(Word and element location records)
━━━
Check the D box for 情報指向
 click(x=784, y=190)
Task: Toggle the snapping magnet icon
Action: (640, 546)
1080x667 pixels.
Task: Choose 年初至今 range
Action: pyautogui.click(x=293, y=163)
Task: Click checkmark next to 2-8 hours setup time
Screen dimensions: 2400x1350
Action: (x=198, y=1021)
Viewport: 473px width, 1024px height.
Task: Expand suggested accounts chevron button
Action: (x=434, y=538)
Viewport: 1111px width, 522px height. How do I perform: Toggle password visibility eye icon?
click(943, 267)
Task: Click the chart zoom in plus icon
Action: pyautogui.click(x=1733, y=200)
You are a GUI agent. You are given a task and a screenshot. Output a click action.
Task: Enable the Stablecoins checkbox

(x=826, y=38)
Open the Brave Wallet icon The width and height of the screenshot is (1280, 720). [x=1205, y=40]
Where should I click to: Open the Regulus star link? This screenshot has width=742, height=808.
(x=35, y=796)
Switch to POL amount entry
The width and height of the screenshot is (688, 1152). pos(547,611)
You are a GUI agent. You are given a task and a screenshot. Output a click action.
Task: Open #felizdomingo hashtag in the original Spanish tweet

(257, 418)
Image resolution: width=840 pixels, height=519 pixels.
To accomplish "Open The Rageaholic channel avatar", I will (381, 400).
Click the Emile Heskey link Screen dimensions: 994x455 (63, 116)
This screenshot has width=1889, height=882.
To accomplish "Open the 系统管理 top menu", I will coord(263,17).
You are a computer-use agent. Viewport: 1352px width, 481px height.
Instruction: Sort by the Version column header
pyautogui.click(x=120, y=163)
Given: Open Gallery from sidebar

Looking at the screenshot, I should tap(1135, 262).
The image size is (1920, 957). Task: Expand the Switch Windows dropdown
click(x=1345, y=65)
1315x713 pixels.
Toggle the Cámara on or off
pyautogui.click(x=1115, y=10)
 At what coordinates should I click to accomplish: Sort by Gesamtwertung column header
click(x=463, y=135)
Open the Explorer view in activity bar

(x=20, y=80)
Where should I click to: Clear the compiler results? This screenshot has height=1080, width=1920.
━━━
§ The task
From the items above, pull out each line containing the string "accomplish" and copy those lines. Treat uppercase and lowercase letters as different.

§ Answer for this exercise
To accomplish "Open The Rageaholic channel avatar", I will (381, 400).
To accomplish "Open the 系统管理 top menu", I will coord(263,17).
 At what coordinates should I click to accomplish: Sort by Gesamtwertung column header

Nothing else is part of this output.